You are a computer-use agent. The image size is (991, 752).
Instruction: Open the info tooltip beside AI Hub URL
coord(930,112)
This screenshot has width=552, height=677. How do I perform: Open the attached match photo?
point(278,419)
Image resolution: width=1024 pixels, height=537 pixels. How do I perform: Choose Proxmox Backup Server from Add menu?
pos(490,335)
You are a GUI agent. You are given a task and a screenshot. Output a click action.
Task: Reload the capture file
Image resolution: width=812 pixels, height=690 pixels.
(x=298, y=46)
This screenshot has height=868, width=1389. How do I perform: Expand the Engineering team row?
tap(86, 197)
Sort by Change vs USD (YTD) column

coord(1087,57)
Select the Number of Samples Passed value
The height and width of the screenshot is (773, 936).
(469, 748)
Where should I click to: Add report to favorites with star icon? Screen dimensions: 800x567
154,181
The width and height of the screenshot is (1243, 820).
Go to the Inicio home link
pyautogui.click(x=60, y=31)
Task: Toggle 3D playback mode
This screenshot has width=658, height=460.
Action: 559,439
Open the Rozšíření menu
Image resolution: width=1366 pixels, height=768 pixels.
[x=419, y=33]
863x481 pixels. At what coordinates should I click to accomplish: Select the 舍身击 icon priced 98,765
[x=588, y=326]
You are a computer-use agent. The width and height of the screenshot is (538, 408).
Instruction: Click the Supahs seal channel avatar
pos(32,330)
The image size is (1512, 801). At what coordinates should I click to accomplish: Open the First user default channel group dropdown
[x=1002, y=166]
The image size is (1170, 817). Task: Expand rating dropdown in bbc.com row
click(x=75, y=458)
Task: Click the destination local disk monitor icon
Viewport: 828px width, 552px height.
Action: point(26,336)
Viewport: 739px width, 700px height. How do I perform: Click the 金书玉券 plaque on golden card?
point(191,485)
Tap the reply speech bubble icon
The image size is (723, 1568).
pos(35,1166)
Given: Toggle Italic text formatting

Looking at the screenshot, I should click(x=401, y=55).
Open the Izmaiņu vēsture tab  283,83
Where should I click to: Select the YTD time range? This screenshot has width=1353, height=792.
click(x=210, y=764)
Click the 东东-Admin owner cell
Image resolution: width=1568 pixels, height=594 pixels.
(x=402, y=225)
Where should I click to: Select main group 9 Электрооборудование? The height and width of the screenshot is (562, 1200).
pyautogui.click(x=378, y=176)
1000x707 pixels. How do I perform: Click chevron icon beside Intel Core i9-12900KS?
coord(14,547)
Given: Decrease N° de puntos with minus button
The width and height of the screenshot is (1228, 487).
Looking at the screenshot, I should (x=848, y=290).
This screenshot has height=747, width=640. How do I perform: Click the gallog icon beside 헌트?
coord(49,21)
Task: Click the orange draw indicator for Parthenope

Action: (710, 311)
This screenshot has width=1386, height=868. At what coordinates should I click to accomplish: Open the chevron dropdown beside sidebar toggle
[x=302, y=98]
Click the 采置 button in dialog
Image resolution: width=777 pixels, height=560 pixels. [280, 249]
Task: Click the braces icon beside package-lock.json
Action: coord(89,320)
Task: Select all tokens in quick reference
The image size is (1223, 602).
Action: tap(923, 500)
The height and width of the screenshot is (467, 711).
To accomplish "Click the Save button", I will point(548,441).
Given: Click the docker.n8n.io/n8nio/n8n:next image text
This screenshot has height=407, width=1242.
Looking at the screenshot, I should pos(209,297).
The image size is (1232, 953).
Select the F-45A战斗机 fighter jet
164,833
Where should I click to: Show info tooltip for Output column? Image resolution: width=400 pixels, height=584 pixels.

______________________________

• What to work on
Please reproduce all of the data above, switching each "tooltip" to "popover" and leaving everything else unchanged.

• Reply to the task
You are a computer-use agent. The image size is (991, 752).
Instruction: Open the info popover beside AI Hub URL
coord(930,112)
This screenshot has width=552, height=677. How do I perform: Open the attached match photo?
point(278,419)
Image resolution: width=1024 pixels, height=537 pixels. How do I perform: Choose Proxmox Backup Server from Add menu?
pos(490,335)
You are a GUI agent. You are given a task and a screenshot. Output a click action.
Task: Reload the capture file
Image resolution: width=812 pixels, height=690 pixels.
(x=298, y=46)
This screenshot has height=868, width=1389. How do I perform: Expand the Engineering team row?
tap(86, 197)
Sort by Change vs USD (YTD) column

coord(1087,57)
Select the Number of Samples Passed value
The height and width of the screenshot is (773, 936).
(469, 748)
Where should I click to: Add report to favorites with star icon? Screen dimensions: 800x567
154,181
The width and height of the screenshot is (1243, 820).
Go to the Inicio home link
pyautogui.click(x=60, y=31)
Task: Toggle 3D playback mode
This screenshot has width=658, height=460.
Action: 559,439
Open the Rozšíření menu
Image resolution: width=1366 pixels, height=768 pixels.
[x=419, y=33]
863x481 pixels. At what coordinates should I click to accomplish: Select the 舍身击 icon priced 98,765
[x=588, y=326]
You are a computer-use agent. The width and height of the screenshot is (538, 408).
Instruction: Click the Supahs seal channel avatar
pos(32,330)
The image size is (1512, 801). At what coordinates should I click to accomplish: Open the First user default channel group dropdown
[x=1002, y=166]
The image size is (1170, 817). Task: Expand rating dropdown in bbc.com row
click(x=75, y=458)
Task: Click the destination local disk monitor icon
Viewport: 828px width, 552px height.
Action: point(26,336)
Viewport: 739px width, 700px height. How do I perform: Click the 金书玉券 plaque on golden card?
point(191,485)
Tap the reply speech bubble icon
The image size is (723, 1568).
pos(35,1166)
Given: Toggle Italic text formatting

Looking at the screenshot, I should click(x=401, y=55).
Open the Izmaiņu vēsture tab  283,83
Where should I click to: Select the YTD time range? This screenshot has width=1353, height=792.
click(x=210, y=764)
Click the 东东-Admin owner cell
Image resolution: width=1568 pixels, height=594 pixels.
(x=402, y=225)
Where should I click to: Select main group 9 Электрооборудование? The height and width of the screenshot is (562, 1200).
pyautogui.click(x=378, y=176)
1000x707 pixels. How do I perform: Click chevron icon beside Intel Core i9-12900KS?
coord(14,547)
Given: Decrease N° de puntos with minus button
The width and height of the screenshot is (1228, 487).
Looking at the screenshot, I should (x=848, y=290).
This screenshot has height=747, width=640. How do I perform: Click the gallog icon beside 헌트?
coord(49,21)
Task: Click the orange draw indicator for Parthenope

Action: (710, 311)
This screenshot has width=1386, height=868. At what coordinates should I click to accomplish: Open the chevron dropdown beside sidebar toggle
[x=302, y=98]
Click the 采置 button in dialog
Image resolution: width=777 pixels, height=560 pixels. [280, 249]
Task: Click the braces icon beside package-lock.json
Action: coord(89,320)
Task: Select all tokens in quick reference
The image size is (1223, 602).
Action: tap(923, 500)
The height and width of the screenshot is (467, 711).
To accomplish "Click the Save button", I will point(548,441).
Given: Click the docker.n8n.io/n8nio/n8n:next image text
This screenshot has height=407, width=1242.
Looking at the screenshot, I should pos(209,297).
The image size is (1232, 953).
Select the F-45A战斗机 fighter jet
164,833
Where should I click to: Show info popover for Output column? Image resolution: width=400 pixels, height=584 pixels.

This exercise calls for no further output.